I don’t think we could possibly do worse.


  1. The confusing thing about the bailout strategy is that it seems to be working. Hizzoner Paul Soglin weighs in on that: http://bit.ly/31ef2u

    The U.S. is even making a profit on the investment. Was that ... was any of it the right thing to do? There's something not right about using the mechanisms of the freebooting bankers to right their ill-skippered ship, but it's hard to be opposed to success that works in our collective best interests.

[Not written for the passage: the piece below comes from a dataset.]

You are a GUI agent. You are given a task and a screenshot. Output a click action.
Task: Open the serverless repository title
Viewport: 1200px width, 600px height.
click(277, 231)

    Think of the "It takes a thief ..." adage. Geithner, smart or not, apparently knows how to work the levers. Let's get our money back, maybe take that profit (think of it as an aggravation tax on stupidity). Then lets put a field of serious regulatory landmines around those unbounded bank brigands.

  2. Hier: it's not hard to "make a profit" if you're borrowing at 1/10th of 1% interest rate (T-bills) and lending at, say, 5%. Doesn't exactly reflect 'market,' but hey...

    Two suggestions:

    1) Bring back Glass-Steagall, separating commercial banks from investment banks, and

    2) Put CDO's and derivatives on a publicly-traded market (like NASDAQ) as was suggested (more or less) back in the Clinton days (Rubin, IIRC, squashed it.)

    More regulation? Maybe. Better regulators? definitely. However, no matter the regulator, or regulation, the politicians will always game the system.

    That's why the BigBoyBanks generally send their campaign donations to the (D) Party. Ask Chris Dodd!